New Appalachian Moments Blog Post!
By Scott Ballard
When the early scotch-irish pioneers came up into these rugged mountains, they brought with them sturdy individualism, their own brand of religion and music, AND the art and mystery of distilling!
People would actually be pretty shocked to find out how much alcohol folks used and consumed from the 1700s on…
Alcohol, in the form of apple brandy and whiskey, was to the pioneer what disinfectants, cold and flu remedies (hello hot toddies!), tranquilizers and anesthetics are to us today…and in the words of historian Don Long…alcohol lubricated life.
The early settlers mainly used barley and wheat to make their brew. Corn was relatively new to them, but you know what, they caught on quick.
Most homesteads in Appalachia were mainly subsistence farms. The average farmer could grow 30-50 bushels of corn a year…but transportation was a huge issue as a horse could only carry 4 bushels at a time…these folks might not have been formally educated, but they could do math…a farmer could get 16 gallons of moonshine…or the equivalent of 24 bushels of corn on that same horse and he could also quadruple his profit per bushel!

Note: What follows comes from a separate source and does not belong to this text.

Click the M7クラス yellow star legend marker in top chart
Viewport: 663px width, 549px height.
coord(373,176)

So…making white lightning became the best crop, if you will, for generating cash money…money to pay taxes or for items a farmer couldn’t grow on the farm or make at home. As Ashe County’s Poodle Miller told us…you can’t pay the light bill with a bucket of beans.

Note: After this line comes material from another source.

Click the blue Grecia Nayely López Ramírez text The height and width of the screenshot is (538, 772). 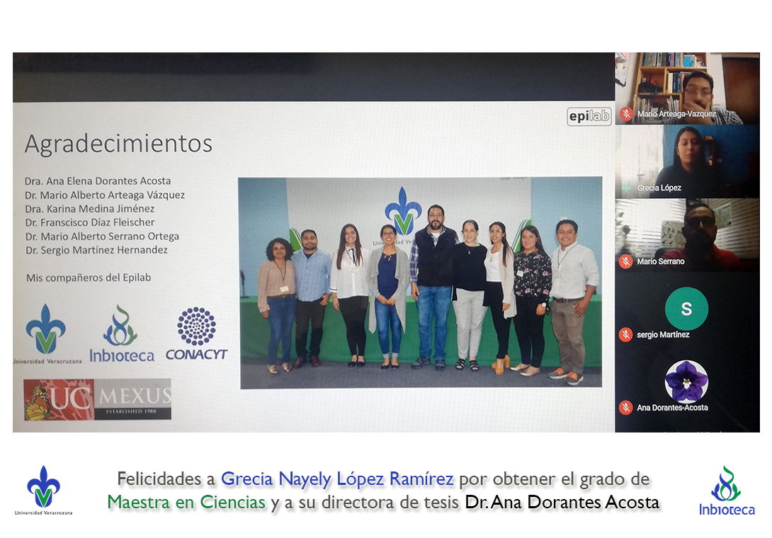336,479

It was said that up in these hills there was at least one fiddle player and one moonshine still up every holler…
Folks didn’t consider making what they called Mountain Dew illegal, it was just a way to survive for those who chose to stay around here instead of heading up north for jobs.
And it was hard work…as the saying went, lazy people don’t make whiskey. And that’s because once you found a good source of water, you had to carry everything else (boilers, copper tubing, ingredients) up to the site.
Then…it ALL changed…the temperance movement and the anti-saloon league created the push for Prohibition in 1920…forbidding the manufacture or sale of intoxicating spirits…
But, just because there is a law against something doesn’t change the demand…and folks in the mountains were more than obliged to create the supply…and thus, making moonshine took on a legend of its own…
And because the stills and batches got bigger, the transportation of all that bootleg contraband gave rise to what we know today as Nascar, but that’s a subject for another podcast! Cheers y’all…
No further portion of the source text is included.